The revision of Colorado’s Science standards continues to move forward. During the public comment period in May and June the science standards were out for public review for 5 weeks, CDE conducted a nine city tour and we received over 600 individual comments on the first draft of the science standards. The science standards subcommittee looked at every comment and decided whether or not to take action based on that comment. Currently the updated draft of the science standards, along with the draft standards for reading, writing and communicating, math, music, and social studies are being looked at by the National Center for Research on Evaluation, Standards, and Student Testing at UCLA. They are looking at the horizontal and vertical alignment of the standards both within each discipline and between disciplines. The next draft is expected to be posted for public viewing in Early September.

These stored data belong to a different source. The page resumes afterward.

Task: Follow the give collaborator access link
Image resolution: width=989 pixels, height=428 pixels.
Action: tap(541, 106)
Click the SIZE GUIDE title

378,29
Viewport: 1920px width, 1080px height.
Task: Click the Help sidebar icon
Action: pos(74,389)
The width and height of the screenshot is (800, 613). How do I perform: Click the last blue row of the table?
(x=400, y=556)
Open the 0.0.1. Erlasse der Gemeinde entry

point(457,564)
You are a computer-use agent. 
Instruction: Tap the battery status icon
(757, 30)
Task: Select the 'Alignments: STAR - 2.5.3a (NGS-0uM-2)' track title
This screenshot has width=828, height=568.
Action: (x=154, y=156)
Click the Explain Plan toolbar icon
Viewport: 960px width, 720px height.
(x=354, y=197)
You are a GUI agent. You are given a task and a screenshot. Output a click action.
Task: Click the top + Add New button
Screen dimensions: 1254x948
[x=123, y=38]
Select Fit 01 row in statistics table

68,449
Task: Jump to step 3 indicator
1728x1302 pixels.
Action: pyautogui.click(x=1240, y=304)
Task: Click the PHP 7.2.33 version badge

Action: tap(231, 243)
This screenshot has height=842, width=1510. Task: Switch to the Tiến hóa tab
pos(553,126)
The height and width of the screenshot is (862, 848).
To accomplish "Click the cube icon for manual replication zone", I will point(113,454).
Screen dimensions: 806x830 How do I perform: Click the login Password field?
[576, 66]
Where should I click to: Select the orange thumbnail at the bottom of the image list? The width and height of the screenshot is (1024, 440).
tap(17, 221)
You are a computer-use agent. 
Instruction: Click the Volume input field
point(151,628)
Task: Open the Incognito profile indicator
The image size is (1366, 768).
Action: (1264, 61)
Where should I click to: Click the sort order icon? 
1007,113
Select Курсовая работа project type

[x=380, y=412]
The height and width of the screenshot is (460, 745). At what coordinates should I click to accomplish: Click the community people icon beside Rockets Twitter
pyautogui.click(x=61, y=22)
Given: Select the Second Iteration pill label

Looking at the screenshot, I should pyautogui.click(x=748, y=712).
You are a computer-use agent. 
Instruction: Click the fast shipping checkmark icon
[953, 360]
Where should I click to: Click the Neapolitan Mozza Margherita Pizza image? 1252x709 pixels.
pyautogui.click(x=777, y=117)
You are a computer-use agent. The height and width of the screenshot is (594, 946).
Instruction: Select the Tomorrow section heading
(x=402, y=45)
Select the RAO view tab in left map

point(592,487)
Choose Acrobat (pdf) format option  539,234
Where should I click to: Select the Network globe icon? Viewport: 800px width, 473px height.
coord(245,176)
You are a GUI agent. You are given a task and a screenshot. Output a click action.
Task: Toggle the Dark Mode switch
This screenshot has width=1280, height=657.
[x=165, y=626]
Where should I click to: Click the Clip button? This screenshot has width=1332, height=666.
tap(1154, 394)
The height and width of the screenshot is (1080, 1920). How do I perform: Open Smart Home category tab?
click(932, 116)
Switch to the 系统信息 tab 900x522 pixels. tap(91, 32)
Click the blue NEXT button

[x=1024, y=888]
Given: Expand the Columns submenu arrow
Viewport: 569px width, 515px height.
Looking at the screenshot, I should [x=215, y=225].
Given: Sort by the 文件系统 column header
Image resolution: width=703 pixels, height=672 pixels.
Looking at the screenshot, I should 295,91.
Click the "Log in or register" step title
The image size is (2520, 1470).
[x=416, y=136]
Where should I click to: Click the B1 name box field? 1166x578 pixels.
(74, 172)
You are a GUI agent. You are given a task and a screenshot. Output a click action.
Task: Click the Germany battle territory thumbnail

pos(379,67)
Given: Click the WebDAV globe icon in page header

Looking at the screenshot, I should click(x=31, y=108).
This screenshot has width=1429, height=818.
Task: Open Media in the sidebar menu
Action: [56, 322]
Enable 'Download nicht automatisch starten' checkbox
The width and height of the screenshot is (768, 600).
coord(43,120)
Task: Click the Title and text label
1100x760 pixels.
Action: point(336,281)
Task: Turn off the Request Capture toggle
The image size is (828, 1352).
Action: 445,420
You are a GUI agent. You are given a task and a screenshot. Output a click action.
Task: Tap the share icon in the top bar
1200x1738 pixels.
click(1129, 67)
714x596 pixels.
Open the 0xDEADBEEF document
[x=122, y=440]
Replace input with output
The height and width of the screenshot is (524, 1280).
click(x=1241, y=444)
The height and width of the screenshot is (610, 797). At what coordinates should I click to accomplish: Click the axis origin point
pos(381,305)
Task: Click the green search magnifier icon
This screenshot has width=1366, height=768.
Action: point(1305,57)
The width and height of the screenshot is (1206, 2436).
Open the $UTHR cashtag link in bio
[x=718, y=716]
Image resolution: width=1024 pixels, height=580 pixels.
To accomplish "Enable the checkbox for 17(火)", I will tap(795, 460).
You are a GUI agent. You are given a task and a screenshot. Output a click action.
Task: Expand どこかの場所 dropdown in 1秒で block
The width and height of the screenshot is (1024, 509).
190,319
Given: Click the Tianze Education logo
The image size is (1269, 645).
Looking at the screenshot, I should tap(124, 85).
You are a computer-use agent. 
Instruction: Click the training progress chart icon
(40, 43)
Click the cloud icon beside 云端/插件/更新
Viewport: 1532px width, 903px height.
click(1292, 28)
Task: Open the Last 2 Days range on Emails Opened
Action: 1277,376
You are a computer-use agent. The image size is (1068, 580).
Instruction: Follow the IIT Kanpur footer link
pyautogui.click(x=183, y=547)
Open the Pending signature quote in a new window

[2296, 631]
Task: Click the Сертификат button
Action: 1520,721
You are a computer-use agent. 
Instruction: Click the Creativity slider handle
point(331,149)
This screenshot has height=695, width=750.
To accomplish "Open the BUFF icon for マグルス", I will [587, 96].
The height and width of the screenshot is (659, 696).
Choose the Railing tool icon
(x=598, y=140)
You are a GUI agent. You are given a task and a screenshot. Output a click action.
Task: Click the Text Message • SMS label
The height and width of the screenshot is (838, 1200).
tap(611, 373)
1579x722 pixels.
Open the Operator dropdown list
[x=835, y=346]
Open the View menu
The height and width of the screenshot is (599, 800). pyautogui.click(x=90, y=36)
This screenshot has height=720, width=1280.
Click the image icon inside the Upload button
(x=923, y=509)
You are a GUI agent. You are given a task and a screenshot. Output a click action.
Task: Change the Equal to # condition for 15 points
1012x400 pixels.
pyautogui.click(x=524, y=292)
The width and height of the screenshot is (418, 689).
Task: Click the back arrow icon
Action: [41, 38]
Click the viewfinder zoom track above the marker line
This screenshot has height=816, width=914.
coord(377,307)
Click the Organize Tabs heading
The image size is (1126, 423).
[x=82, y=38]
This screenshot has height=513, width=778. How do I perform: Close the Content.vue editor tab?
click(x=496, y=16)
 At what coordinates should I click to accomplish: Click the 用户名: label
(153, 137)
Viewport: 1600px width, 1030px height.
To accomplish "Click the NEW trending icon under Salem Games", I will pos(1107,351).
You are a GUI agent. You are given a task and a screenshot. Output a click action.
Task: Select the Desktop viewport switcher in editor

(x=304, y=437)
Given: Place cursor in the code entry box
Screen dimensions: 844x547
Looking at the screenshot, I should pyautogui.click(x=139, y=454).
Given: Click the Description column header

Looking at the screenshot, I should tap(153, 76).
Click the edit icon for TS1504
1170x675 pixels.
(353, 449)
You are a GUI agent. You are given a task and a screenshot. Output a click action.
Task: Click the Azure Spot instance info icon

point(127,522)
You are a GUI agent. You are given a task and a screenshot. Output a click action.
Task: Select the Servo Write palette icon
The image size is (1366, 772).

The revision of the Colorado Model Content Standards was based on several premises. It started with recognition by the Colorado Department of Education that many of our current standards were over 10 years old and that past decade has provided a wealth of research in standards based education. It was also driven by public focus groups convened by the Colorado Department of Education that sent a clear message that Colorado students were lacking many skills that are essential in the 21st century workplace. Ensuring that students develop these 21st century skills was another driving force in revising the standards. It was also realized that there was a disconnect between early childhood education, K-12 education, and higher education in the state. The creation of the Colorado P-20 council moved the conversation forward in aligning these three systems. The Colorado State Legislature took notice of these various trends and studies in passing Senate Bill 212 or the Cap4Kids legislation that provide a legal basis as well as resources for Colorado to revise all of its content standards in 2009 with the goal of integrating 21st century skills, ensuring post secondary workforce readiness, and making the standards fewer, clearer, and higher.

The standards review was undertaken with a look toward the latest research in standards based education. The most common message from the research is that national organizations and states have too many standards which creates the situation that teachers have to pick and choose which are important. Hence the goal of fewer big grade level topics.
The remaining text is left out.